Never on Shabbat – John Turturros «Fading Gigolo»
Murray Schwartz (Woody Allen) muss seine antiquarische Buchhandlung, ein Laden für «rare books», also seltene Bücher, schliessen. Da kommt ihm eine geniale Idee: sein Freund Fioravante (John Turturro) könnte doch als Gigolo arbeiten, Murray kann ihm die Kunden vermitteln – gegen eine «kleine» Provision versteht sich. Das Business boomt – doch als Fioravante, genannt Virgil die ultraorthodoxe – genauer: chassidische, aus dem Hause Satmar – Witwe Avigal (Vanessa Paradis) kennen lernt, kommen dem «Italian Stallion» doch einige Zweifel an seinem Tun. Aber nicht nur Fioravante, sondern auch der chassidische «Community-Polizist» Dovi (Liev Schreiber) interessiert sich für die schöne Avigal…
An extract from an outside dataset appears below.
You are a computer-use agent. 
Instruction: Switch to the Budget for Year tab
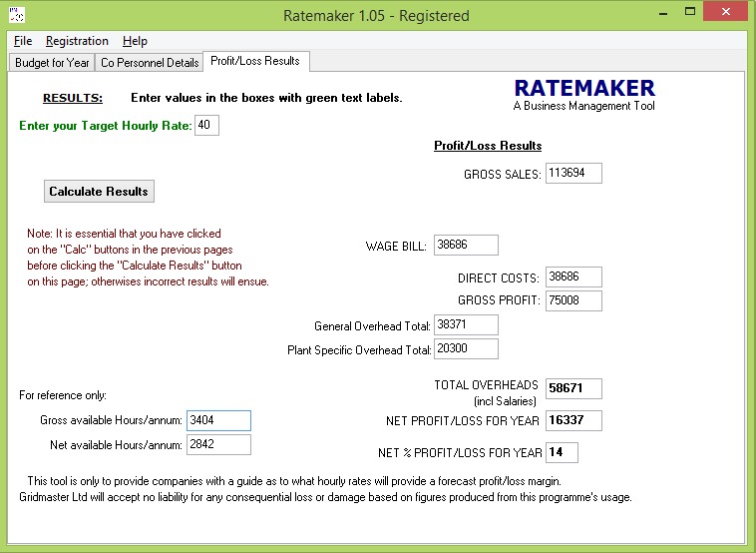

Jules Dassin, prononciert linker US-amerikanischer Filmemacher mit jüdisch-russischen Wurzeln, hat zusammen mit seiner zweiten Frau Melina Mercouri eine Komödie in Griechenland gedreht – der Titel: «Never on Sunday», auf griechisch «Poté tin kyriakí». Das Thema: Prostitution. Nun hat sich John Turturro desselben Themas angenommen – und wie sein Vorfahre Jules Dassin auch gleich das Drehbuch geschrieben und die Hauptrolle übernommen. Und wie Dassin ist auch «Fading Gigolo» ein politischer Film – in einem gewissen Sinne. Beide Filme sind auf jeden Fall zutiefst menschliche Dokumente, die zumindest teilweise vor dem Klischee und einer gewissen Verharmlosung des Themas Prostitution nicht zurückschrecken. Dabei wird natürlich der Humor gross geschrieben. Avigal, die einen von Murrays Söhnen entlaust, meint, die meisten Männer seien viel zu säurehaltig («acidic») für die Läuse – Papa Mo versteht aber «hasidic», also chassidisch. Hier – gerade auch in solchen witzigen Details – zeigt sich Turturro nicht zuletzt als gelehriger Schüler Woody Allens.
John Turturros neuer Film hat also viel mit Woody Allens Stil zu tun – obwohl Woody Allen in seinen Filmen das orthodoxe Judentum wohl nie so versöhnlich dargestellt hat wie Turturro in seinem vierten Spielfilm als Regisseur (seinem fünften Film als Regisseur – sein letzter Film war ein Dokumentarfilm). Auch ist Woody Allen hier als Schauspieler wohl zum ersten Mal fest mit einer afroamerikanischen Dame namens Othella (sic) liiert – die Kinder nennen ihn Papa Mo oder Uncle Mo. Der antirassistische Duktus ist aber auch in Woody Allens Filmen immer wieder unübersehbar. Turturros Vision ist aber zweifellos eine weniger zweifelnde – eine lebensbejahendere als die oft düsteren Visionen Allens.
«Fading Gigolo». USA 2013. Regie: John Turturro. Mit John Turturro, Woody Allen, Vanessa Paradis, Liev Schreiber, Sharon Stone, Sofia Vergara, Bob Balaban u.a. Deutschschweizer Kinostart: 8.8.2014.